Source records:
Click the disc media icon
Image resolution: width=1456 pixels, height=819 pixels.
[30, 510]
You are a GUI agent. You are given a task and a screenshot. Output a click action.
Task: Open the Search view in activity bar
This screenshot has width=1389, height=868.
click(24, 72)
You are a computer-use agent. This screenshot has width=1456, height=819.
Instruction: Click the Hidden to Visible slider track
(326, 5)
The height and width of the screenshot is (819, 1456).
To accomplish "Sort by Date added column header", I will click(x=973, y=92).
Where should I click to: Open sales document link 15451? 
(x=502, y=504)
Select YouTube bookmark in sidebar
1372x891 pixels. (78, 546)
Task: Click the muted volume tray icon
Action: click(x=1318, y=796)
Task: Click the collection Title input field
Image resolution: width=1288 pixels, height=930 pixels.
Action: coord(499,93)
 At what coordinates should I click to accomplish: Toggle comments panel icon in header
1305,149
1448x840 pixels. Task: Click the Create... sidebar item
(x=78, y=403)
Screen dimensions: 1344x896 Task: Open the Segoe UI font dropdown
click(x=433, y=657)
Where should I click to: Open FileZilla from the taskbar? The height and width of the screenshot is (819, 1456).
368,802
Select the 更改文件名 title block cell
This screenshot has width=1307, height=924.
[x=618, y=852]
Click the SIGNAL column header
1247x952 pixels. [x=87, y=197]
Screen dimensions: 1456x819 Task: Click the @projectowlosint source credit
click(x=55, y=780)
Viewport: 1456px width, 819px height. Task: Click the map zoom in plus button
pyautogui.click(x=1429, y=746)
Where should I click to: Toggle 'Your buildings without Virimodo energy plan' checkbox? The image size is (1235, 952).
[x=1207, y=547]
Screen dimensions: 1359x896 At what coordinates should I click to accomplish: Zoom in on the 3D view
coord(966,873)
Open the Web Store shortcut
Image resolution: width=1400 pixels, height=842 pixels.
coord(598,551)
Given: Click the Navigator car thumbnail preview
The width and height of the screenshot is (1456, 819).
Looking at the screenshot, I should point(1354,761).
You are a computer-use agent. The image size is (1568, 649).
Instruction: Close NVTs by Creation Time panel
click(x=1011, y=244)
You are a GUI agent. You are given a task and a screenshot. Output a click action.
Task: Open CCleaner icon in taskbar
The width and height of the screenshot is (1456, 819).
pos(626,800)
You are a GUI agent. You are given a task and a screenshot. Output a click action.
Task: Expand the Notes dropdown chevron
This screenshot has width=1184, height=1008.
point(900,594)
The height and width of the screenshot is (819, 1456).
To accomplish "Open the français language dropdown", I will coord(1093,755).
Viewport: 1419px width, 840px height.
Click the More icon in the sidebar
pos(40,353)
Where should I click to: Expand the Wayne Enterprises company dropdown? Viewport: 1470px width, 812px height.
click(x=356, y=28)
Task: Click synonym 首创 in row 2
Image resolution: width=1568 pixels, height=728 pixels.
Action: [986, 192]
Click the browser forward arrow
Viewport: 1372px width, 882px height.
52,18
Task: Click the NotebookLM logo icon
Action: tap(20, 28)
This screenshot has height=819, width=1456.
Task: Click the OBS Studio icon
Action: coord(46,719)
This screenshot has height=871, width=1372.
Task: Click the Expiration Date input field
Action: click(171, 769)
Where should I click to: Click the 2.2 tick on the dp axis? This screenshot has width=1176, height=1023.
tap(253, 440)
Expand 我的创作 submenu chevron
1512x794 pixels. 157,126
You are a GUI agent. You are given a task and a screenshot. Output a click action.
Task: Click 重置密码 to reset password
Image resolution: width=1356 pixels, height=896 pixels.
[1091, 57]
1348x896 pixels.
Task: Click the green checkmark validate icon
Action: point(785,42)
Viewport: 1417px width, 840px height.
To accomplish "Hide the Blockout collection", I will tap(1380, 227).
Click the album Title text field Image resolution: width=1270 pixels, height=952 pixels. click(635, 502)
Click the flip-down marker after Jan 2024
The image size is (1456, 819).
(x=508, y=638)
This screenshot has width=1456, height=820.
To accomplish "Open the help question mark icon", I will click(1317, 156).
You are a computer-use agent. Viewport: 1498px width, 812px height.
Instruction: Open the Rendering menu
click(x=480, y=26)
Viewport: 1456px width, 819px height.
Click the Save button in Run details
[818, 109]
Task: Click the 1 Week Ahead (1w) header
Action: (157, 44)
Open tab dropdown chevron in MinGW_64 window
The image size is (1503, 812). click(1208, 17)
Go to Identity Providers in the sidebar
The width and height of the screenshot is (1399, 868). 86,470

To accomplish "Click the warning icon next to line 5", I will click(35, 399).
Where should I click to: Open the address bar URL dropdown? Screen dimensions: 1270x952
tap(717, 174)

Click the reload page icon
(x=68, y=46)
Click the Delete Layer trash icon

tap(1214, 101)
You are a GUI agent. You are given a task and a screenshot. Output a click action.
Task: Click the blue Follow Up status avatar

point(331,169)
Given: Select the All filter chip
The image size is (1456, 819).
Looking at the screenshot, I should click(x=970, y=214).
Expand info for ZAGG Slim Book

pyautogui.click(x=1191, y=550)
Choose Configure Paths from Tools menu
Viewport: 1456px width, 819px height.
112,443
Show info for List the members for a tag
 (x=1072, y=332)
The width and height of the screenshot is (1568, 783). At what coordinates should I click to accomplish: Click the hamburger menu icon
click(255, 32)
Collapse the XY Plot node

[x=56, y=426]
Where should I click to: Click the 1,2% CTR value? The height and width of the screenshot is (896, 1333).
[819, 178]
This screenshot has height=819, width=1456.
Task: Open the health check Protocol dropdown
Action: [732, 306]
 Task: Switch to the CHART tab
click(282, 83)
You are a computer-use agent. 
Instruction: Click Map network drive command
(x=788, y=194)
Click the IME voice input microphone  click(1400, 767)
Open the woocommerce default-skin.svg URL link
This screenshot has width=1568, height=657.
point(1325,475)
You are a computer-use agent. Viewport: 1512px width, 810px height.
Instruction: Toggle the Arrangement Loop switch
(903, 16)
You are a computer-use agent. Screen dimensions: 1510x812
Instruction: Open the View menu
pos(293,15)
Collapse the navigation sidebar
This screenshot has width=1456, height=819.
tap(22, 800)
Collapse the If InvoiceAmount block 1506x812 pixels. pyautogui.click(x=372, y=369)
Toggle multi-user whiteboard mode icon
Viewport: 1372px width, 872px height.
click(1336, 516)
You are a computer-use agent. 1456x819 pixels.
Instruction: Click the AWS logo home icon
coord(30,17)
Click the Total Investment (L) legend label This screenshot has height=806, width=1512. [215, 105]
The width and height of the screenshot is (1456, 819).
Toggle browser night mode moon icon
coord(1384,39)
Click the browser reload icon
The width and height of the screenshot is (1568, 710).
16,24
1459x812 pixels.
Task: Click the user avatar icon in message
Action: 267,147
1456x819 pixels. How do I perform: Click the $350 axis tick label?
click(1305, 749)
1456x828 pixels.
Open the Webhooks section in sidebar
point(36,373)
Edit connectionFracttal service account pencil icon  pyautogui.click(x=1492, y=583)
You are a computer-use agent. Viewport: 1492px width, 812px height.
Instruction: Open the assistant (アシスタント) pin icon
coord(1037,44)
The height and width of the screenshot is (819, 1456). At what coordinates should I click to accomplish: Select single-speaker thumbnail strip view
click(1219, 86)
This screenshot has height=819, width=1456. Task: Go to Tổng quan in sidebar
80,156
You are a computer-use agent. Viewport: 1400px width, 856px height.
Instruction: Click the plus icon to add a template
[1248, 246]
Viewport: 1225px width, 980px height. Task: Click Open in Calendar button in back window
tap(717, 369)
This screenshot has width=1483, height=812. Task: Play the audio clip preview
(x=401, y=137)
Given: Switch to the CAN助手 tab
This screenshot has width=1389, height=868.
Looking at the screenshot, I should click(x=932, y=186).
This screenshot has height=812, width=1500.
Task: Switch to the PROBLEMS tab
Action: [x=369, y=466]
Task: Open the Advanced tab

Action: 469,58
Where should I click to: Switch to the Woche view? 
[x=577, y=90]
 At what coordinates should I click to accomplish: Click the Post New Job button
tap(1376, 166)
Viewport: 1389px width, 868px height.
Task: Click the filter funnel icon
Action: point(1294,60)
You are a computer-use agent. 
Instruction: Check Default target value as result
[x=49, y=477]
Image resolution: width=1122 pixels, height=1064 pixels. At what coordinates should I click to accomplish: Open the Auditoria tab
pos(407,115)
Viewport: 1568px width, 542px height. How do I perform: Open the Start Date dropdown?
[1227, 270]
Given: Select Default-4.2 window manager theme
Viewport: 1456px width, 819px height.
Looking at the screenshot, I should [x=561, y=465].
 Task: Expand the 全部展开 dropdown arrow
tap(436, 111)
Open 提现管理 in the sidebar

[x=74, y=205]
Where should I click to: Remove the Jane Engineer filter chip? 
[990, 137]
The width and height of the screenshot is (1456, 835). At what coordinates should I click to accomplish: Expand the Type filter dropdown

Activity: Every line between the one holding "You are a computer-use agent. Viewport: 1400px" and the end of the listing above, inclusive, must be transcribed exactly; omit all others.

Exercise answer:
You are a computer-use agent. Viewport: 1400px width, 856px height.
Instruction: Click the plus icon to add a template
[1248, 246]
Viewport: 1225px width, 980px height. Task: Click Open in Calendar button in back window
tap(717, 369)
This screenshot has width=1483, height=812. Task: Play the audio clip preview
(x=401, y=137)
Given: Switch to the CAN助手 tab
This screenshot has width=1389, height=868.
Looking at the screenshot, I should click(x=932, y=186).
This screenshot has height=812, width=1500.
Task: Switch to the PROBLEMS tab
Action: [x=369, y=466]
Task: Open the Advanced tab

Action: 469,58
Where should I click to: Switch to the Woche view? 
[x=577, y=90]
 At what coordinates should I click to accomplish: Click the Post New Job button
tap(1376, 166)
Viewport: 1389px width, 868px height.
Task: Click the filter funnel icon
Action: point(1294,60)
You are a computer-use agent. 
Instruction: Check Default target value as result
[x=49, y=477]
Image resolution: width=1122 pixels, height=1064 pixels. At what coordinates should I click to accomplish: Open the Auditoria tab
pos(407,115)
Viewport: 1568px width, 542px height. How do I perform: Open the Start Date dropdown?
[1227, 270]
Given: Select Default-4.2 window manager theme
Viewport: 1456px width, 819px height.
Looking at the screenshot, I should [x=561, y=465].
 Task: Expand the 全部展开 dropdown arrow
tap(436, 111)
Open 提现管理 in the sidebar

[x=74, y=205]
Where should I click to: Remove the Jane Engineer filter chip? 
[990, 137]
The width and height of the screenshot is (1456, 835). At what coordinates should I click to accomplish: Expand the Type filter dropdown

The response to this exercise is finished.